Could you return every one of the lines below unchanged, word for word and in the same order?
═════ DATA ENTRIES ═════
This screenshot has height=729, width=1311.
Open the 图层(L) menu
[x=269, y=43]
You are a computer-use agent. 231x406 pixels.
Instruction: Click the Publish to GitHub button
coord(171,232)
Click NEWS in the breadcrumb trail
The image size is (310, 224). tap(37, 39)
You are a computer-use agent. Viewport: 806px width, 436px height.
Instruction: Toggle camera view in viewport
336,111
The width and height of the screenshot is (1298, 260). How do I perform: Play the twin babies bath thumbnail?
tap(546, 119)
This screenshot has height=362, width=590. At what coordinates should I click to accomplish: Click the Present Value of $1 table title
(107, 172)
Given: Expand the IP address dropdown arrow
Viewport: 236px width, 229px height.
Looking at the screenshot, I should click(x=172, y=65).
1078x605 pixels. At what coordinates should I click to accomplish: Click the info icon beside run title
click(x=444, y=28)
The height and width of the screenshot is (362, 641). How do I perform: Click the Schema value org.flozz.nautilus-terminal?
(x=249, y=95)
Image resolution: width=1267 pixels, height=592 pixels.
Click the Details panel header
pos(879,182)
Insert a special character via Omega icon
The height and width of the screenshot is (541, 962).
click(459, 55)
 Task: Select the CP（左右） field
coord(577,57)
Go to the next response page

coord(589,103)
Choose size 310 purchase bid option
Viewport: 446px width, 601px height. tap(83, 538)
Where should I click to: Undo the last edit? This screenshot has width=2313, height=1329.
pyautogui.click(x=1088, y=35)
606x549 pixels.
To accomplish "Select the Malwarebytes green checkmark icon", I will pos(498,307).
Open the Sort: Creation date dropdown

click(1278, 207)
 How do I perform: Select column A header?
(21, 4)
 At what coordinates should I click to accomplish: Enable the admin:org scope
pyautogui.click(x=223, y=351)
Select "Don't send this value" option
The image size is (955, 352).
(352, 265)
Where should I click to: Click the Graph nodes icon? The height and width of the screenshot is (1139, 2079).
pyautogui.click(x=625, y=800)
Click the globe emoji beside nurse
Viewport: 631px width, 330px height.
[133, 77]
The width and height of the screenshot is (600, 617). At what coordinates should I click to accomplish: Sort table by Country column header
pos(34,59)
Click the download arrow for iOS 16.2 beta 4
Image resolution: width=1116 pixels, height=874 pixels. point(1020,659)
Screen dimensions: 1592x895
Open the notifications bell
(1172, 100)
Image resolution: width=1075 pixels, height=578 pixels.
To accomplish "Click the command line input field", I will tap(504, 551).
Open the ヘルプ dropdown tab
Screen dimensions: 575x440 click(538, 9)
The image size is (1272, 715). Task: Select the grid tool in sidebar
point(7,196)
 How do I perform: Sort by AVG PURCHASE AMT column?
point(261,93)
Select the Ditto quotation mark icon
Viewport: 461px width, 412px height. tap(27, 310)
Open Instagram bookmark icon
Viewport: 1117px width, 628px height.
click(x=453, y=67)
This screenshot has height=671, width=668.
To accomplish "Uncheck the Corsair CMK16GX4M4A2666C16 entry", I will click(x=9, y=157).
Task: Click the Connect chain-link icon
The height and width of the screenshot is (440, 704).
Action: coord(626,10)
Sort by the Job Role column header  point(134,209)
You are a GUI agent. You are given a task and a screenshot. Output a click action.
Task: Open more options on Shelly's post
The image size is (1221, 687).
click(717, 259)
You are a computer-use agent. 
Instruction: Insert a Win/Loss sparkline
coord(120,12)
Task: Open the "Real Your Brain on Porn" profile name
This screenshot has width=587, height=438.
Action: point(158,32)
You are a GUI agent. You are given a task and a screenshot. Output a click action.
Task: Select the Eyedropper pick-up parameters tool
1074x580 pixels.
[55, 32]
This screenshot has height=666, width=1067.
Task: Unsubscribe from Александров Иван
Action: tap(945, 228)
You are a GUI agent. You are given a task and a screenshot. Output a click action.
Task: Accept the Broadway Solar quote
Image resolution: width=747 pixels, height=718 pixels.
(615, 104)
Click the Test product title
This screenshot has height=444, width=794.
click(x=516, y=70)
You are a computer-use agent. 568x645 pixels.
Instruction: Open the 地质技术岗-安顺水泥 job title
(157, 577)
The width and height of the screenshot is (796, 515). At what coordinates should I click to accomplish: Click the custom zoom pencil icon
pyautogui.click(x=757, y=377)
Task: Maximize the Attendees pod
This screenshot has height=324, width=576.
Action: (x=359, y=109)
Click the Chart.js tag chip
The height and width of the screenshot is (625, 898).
═════
RESULT:
This screenshot has height=729, width=1311.
Open the 图层(L) menu
[x=269, y=43]
You are a computer-use agent. 231x406 pixels.
Instruction: Click the Publish to GitHub button
coord(171,232)
Click NEWS in the breadcrumb trail
The image size is (310, 224). tap(37, 39)
You are a computer-use agent. Viewport: 806px width, 436px height.
Instruction: Toggle camera view in viewport
336,111
The width and height of the screenshot is (1298, 260). How do I perform: Play the twin babies bath thumbnail?
tap(546, 119)
This screenshot has height=362, width=590. At what coordinates should I click to accomplish: Click the Present Value of $1 table title
(107, 172)
Given: Expand the IP address dropdown arrow
Viewport: 236px width, 229px height.
Looking at the screenshot, I should click(x=172, y=65).
1078x605 pixels. At what coordinates should I click to accomplish: Click the info icon beside run title
click(x=444, y=28)
The height and width of the screenshot is (362, 641). How do I perform: Click the Schema value org.flozz.nautilus-terminal?
(x=249, y=95)
Image resolution: width=1267 pixels, height=592 pixels.
Click the Details panel header
pos(879,182)
Insert a special character via Omega icon
The height and width of the screenshot is (541, 962).
click(459, 55)
 Task: Select the CP（左右） field
coord(577,57)
Go to the next response page

coord(589,103)
Choose size 310 purchase bid option
Viewport: 446px width, 601px height. tap(83, 538)
Where should I click to: Undo the last edit? This screenshot has width=2313, height=1329.
pyautogui.click(x=1088, y=35)
606x549 pixels.
To accomplish "Select the Malwarebytes green checkmark icon", I will pos(498,307).
Open the Sort: Creation date dropdown

click(1278, 207)
 How do I perform: Select column A header?
(21, 4)
 At what coordinates should I click to accomplish: Enable the admin:org scope
pyautogui.click(x=223, y=351)
Select "Don't send this value" option
The image size is (955, 352).
(352, 265)
Where should I click to: Click the Graph nodes icon? The height and width of the screenshot is (1139, 2079).
pyautogui.click(x=625, y=800)
Click the globe emoji beside nurse
Viewport: 631px width, 330px height.
[133, 77]
The width and height of the screenshot is (600, 617). At what coordinates should I click to accomplish: Sort table by Country column header
pos(34,59)
Click the download arrow for iOS 16.2 beta 4
Image resolution: width=1116 pixels, height=874 pixels. point(1020,659)
Screen dimensions: 1592x895
Open the notifications bell
(1172, 100)
Image resolution: width=1075 pixels, height=578 pixels.
To accomplish "Click the command line input field", I will tap(504, 551).
Open the ヘルプ dropdown tab
Screen dimensions: 575x440 click(538, 9)
The image size is (1272, 715). Task: Select the grid tool in sidebar
point(7,196)
 How do I perform: Sort by AVG PURCHASE AMT column?
point(261,93)
Select the Ditto quotation mark icon
Viewport: 461px width, 412px height. tap(27, 310)
Open Instagram bookmark icon
Viewport: 1117px width, 628px height.
click(x=453, y=67)
This screenshot has height=671, width=668.
To accomplish "Uncheck the Corsair CMK16GX4M4A2666C16 entry", I will click(x=9, y=157).
Task: Click the Connect chain-link icon
The height and width of the screenshot is (440, 704).
Action: coord(626,10)
Sort by the Job Role column header  point(134,209)
You are a GUI agent. You are given a task and a screenshot. Output a click action.
Task: Open more options on Shelly's post
The image size is (1221, 687).
click(717, 259)
You are a computer-use agent. 
Instruction: Insert a Win/Loss sparkline
coord(120,12)
Task: Open the "Real Your Brain on Porn" profile name
This screenshot has width=587, height=438.
Action: point(158,32)
You are a GUI agent. You are given a task and a screenshot. Output a click action.
Task: Select the Eyedropper pick-up parameters tool
1074x580 pixels.
[55, 32]
This screenshot has height=666, width=1067.
Task: Unsubscribe from Александров Иван
Action: tap(945, 228)
You are a GUI agent. You are given a task and a screenshot. Output a click action.
Task: Accept the Broadway Solar quote
Image resolution: width=747 pixels, height=718 pixels.
(615, 104)
Click the Test product title
This screenshot has height=444, width=794.
click(x=516, y=70)
You are a computer-use agent. 568x645 pixels.
Instruction: Open the 地质技术岗-安顺水泥 job title
(157, 577)
The width and height of the screenshot is (796, 515). At what coordinates should I click to accomplish: Click the custom zoom pencil icon
pyautogui.click(x=757, y=377)
Task: Maximize the Attendees pod
This screenshot has height=324, width=576.
Action: (x=359, y=109)
Click the Chart.js tag chip
The height and width of the screenshot is (625, 898).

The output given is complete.